Open design questions

  • Schema inference vs declared: does the user declare the output schema in TOML, or do we infer from the DataFusion plan? Resolved (39.1): inferred. LazySqlTransform captures input schema on first batch and exposes output_schema() from the compiled plan. A declared override could be added later if config-load-time validation becomes a real need.

  • Per-row error handling: if a row fails type-casting in the transform (e.g. CAST('abc' AS INTEGER)), do we drop, DLQ, or fail the batch? Default to fail-the-batch; offer on_error = "drop" | "dlq" | "fail" in TOML. Status: not yet implemented; the current path bubbles the error from DataFusionTransform::transform, which the pipeline's metrics counter increments + propagates. DLQ on transform errors is plausible scope for a follow-up.
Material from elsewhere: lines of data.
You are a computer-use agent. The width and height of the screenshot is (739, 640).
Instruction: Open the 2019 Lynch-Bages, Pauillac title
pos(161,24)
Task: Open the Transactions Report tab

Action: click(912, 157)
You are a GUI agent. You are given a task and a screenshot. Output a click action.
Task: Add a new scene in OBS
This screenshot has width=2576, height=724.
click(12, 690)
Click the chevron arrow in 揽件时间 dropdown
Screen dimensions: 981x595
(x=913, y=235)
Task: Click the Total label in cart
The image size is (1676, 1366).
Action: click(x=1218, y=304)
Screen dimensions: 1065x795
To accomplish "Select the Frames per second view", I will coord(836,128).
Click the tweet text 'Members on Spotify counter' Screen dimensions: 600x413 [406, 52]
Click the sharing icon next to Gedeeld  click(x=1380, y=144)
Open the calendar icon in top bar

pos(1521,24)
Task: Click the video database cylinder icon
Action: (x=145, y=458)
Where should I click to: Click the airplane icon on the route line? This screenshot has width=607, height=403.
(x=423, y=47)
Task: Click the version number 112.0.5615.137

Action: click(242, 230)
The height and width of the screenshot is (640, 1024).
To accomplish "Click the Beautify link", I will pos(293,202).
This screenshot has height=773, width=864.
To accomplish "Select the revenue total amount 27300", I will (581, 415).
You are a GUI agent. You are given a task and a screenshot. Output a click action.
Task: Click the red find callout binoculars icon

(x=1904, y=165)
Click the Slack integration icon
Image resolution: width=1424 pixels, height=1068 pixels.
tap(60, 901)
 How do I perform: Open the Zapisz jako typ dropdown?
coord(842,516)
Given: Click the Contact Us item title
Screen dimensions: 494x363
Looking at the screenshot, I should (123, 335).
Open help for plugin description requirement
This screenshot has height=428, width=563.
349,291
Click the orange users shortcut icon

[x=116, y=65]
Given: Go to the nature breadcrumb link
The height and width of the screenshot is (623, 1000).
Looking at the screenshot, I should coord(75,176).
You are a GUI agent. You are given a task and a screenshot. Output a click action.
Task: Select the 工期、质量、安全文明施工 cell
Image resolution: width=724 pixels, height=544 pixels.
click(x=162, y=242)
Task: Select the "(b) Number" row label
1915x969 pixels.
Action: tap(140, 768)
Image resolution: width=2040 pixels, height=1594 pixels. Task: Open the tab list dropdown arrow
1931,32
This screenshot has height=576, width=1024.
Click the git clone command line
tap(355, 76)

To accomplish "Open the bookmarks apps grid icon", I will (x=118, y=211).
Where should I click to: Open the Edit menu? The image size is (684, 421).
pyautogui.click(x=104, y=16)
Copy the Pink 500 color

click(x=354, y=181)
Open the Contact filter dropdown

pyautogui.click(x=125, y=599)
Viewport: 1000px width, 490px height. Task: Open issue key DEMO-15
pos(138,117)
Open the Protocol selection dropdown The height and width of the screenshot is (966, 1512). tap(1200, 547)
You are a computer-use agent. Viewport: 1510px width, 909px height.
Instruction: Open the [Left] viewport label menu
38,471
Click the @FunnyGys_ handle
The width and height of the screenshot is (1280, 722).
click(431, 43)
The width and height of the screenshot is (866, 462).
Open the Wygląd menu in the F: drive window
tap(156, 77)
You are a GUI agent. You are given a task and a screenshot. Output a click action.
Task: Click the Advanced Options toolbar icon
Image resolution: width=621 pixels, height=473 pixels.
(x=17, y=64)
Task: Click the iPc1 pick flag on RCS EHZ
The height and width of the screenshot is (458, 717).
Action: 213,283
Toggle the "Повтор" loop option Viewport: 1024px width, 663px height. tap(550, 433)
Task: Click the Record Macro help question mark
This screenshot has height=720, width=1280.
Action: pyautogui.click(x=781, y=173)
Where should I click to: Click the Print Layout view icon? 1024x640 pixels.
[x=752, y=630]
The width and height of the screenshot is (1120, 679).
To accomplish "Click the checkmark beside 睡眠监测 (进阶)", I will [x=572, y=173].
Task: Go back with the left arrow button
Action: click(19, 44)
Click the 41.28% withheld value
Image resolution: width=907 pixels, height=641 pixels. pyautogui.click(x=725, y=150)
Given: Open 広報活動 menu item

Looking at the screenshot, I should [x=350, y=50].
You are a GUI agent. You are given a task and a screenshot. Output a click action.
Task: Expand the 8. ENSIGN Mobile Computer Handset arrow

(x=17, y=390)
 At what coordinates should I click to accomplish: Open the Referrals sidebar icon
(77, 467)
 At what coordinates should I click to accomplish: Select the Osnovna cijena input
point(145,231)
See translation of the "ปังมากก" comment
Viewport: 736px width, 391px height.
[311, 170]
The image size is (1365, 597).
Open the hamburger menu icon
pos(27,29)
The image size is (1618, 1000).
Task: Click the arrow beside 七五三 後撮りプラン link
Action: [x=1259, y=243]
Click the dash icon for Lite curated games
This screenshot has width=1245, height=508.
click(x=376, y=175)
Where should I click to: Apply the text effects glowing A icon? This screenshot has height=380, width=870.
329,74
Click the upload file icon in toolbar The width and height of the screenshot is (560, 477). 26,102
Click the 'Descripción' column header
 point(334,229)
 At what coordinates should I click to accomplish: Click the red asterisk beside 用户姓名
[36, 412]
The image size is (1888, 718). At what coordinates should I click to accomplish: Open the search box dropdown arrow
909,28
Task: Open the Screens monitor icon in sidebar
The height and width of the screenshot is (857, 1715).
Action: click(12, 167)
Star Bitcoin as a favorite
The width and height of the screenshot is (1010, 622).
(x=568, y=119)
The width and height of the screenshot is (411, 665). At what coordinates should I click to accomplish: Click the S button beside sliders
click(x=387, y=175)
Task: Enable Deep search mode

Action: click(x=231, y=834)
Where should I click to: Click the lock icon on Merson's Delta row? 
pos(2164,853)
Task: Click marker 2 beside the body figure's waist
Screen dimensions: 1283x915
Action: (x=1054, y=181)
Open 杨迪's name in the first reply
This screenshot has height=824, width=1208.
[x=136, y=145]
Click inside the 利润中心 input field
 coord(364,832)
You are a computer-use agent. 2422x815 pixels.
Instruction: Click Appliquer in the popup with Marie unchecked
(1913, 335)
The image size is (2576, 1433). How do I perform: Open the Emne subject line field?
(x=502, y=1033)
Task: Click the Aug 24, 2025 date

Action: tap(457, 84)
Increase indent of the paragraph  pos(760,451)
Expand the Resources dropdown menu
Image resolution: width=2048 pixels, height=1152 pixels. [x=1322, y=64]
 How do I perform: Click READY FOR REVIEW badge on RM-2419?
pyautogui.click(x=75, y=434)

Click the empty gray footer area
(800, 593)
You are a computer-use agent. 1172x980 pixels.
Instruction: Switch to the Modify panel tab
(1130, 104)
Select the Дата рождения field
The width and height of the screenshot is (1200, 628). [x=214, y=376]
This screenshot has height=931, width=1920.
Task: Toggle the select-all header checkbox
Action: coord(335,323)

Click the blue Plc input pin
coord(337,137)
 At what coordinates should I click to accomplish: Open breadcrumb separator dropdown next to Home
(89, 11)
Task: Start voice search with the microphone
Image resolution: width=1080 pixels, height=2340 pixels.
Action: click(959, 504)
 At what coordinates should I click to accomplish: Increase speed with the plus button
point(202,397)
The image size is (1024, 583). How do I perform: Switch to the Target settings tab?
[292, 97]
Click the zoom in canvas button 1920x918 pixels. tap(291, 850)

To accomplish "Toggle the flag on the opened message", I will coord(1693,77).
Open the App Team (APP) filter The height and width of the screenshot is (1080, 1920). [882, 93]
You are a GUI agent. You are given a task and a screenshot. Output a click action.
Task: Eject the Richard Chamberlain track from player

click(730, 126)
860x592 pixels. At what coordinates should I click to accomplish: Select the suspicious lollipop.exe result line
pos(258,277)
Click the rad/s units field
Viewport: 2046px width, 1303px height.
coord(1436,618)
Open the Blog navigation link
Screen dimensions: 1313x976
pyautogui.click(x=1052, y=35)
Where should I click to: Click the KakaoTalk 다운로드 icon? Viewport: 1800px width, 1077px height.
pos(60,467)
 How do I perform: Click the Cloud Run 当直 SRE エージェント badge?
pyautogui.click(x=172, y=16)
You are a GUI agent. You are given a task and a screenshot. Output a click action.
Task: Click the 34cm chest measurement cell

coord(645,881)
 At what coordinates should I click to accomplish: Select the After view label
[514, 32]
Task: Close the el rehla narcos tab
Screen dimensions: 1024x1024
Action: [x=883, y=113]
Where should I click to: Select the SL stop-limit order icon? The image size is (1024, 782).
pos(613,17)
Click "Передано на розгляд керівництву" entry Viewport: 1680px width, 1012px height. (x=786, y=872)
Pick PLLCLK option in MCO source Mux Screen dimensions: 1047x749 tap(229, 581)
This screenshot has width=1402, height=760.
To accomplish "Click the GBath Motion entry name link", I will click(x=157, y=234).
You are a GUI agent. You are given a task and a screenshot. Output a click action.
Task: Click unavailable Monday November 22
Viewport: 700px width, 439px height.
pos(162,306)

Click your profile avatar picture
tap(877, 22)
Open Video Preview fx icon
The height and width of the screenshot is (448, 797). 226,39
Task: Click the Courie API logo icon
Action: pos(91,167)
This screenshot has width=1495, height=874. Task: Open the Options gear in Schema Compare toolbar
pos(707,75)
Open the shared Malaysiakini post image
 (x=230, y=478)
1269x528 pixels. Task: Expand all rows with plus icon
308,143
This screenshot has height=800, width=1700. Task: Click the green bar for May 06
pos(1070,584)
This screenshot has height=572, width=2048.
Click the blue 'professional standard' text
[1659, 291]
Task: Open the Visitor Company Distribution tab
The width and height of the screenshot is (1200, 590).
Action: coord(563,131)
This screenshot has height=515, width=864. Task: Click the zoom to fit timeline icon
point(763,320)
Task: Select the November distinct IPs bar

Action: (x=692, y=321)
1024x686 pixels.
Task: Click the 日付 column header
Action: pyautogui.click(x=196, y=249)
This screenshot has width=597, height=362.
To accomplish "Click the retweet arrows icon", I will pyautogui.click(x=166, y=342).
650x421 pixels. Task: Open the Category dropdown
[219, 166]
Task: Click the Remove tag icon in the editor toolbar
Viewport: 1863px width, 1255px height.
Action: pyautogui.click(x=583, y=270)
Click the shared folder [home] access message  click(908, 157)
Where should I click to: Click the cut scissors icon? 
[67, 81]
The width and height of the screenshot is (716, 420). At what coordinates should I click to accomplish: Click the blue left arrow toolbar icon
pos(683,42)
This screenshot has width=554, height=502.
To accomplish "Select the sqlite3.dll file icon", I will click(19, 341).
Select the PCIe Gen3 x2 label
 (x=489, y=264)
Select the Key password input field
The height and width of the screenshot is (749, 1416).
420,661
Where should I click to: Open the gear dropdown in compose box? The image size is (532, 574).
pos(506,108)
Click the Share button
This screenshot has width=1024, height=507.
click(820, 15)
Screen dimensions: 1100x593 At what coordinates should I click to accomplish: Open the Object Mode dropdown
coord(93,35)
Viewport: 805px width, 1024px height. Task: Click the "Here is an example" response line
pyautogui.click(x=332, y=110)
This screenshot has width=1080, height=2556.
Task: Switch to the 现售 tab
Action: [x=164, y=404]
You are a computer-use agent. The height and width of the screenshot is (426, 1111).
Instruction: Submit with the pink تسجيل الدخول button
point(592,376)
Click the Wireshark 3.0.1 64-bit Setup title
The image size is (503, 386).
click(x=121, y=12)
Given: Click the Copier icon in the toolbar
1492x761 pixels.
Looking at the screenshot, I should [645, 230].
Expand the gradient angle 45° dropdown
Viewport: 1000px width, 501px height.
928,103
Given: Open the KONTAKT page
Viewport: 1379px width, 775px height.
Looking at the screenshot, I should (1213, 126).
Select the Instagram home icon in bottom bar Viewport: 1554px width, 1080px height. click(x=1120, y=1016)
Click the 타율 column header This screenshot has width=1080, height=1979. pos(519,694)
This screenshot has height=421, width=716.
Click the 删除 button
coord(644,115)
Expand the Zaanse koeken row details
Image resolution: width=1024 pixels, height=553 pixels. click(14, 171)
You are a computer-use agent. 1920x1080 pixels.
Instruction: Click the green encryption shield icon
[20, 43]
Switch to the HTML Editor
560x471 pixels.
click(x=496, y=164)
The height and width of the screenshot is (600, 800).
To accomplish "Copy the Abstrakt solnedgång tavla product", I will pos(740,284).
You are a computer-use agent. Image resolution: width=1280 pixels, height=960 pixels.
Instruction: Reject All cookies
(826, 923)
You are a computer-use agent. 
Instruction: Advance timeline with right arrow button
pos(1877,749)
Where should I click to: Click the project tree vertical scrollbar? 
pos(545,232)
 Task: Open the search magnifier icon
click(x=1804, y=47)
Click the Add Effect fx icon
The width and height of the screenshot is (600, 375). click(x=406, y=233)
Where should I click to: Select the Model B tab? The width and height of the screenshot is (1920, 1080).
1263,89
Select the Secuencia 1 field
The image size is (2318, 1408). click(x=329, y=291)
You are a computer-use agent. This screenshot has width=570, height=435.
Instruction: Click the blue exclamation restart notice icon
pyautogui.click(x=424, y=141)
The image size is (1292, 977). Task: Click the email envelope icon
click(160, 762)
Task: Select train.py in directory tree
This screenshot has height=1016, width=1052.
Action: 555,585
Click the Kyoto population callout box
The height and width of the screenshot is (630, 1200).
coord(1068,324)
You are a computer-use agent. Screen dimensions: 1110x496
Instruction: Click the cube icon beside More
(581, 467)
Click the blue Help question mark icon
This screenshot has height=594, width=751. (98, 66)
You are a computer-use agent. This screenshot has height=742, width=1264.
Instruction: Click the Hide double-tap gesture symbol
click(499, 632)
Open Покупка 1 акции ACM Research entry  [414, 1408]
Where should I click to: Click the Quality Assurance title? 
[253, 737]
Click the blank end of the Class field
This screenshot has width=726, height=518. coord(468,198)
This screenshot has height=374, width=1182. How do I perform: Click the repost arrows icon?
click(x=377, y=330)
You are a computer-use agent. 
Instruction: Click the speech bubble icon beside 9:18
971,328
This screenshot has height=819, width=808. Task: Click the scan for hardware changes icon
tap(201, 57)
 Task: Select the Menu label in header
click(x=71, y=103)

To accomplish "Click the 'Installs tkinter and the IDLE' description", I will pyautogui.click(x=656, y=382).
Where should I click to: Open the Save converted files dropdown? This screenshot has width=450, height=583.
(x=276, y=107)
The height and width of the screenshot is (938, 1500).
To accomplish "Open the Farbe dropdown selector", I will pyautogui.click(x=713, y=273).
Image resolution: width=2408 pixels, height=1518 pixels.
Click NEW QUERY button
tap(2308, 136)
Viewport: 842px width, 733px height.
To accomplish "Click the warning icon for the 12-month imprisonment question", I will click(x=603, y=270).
  • Cross-batch state for windows + at-least-once: if a window fires after a target write but before commit, and the process crashes, we need to either re-emit the window on restart (idempotent target required) or persist window state. Phase 39.4 will pick: probably persist state to the same checkpoint store as offsets. Still open — gated on Phase 39.4.

  • Lookup schema drift on refresh: new (39.3). If the refreshed lookup's schema differs from the original, the MemTable::try_new registration succeeds (it doesn't cross-check against the cached SQL plan), but the next transform() re-execution may fail with a column-not-found error from DataFusion. The current behavior is to surface that error to the supervisor (which restarts + re-plans against the new schema). A more graceful path would be to detect drift on refresh + force a re-plan eagerly; left as follow-on work.

  • Transform overhead in pending_* counters: if the transform drops 90% of rows, the source's pending offsets cover 100% of input. The streaming pipeline's metrics should report both rows_in and rows_out so the drop rate is observable. Resolved (Π.4b-1b): the pipeline's Prometheus registry exports ematix_streaming_rows_consumed_total (pre-transform input row count) and ematix_streaming_rows_written_total (post-transform row count actually written to targets). The drop rate is 1 - rows_written / rows_consumed.

What this doesn't change

  • Same-DB load paths still use the dialect-specific SQL in strategy/{append,merge,scd2,truncate}.rs. The transform layer is for cross-backend or stream→DB pipelines where there's a real Arrow-shape boundary anyway.
  • Streaming backends without ack/checkpoint coordination (e.g. RabbitMQ, Pub/Sub, Kinesis with in-memory checkpoints today) keep their existing semantics. The transform is inserted between read and write; commit/ack semantics are unchanged.
  • DataFusion's arrow ABI version. It's already pinned via the deltalake dep tree. Phase 39 doesn't move the pin; it just lets us use what's already there.

When this lands

Originally a "wait for concrete requirement" gate. Phases 39.1 through 39.3 have now landed with:

  • BatchTransform trait, DataFusionTransform, and LazySqlTransform in crates/ematix-flow-core/src/transform.rs.
  • Pipeline integration via StreamingPipelineConfig.transform and the matching [transform] TOML block.
  • Lookup tables ([transform.lookups.<name>]) loaded once at startup, with optional refresh_interval_ms driving a background tokio task that atomically swaps the registered MemTable.
  • Python facade: run_streaming_pipeline(transform_sql=, lookups=), the Lookup dataclass, and @ematix.streaming_pipeline(...) decorator.
  • Bench harness at crates/ematix-flow-core/benches/transform.rs with results recorded above.

Phases 39.4 (windows) and 39.5 (session windows + stateful joins) remain gated on a concrete requirement. Window semantics + crash recovery + bounded state are non-trivial; the design above captures the open questions but the phases haven't started.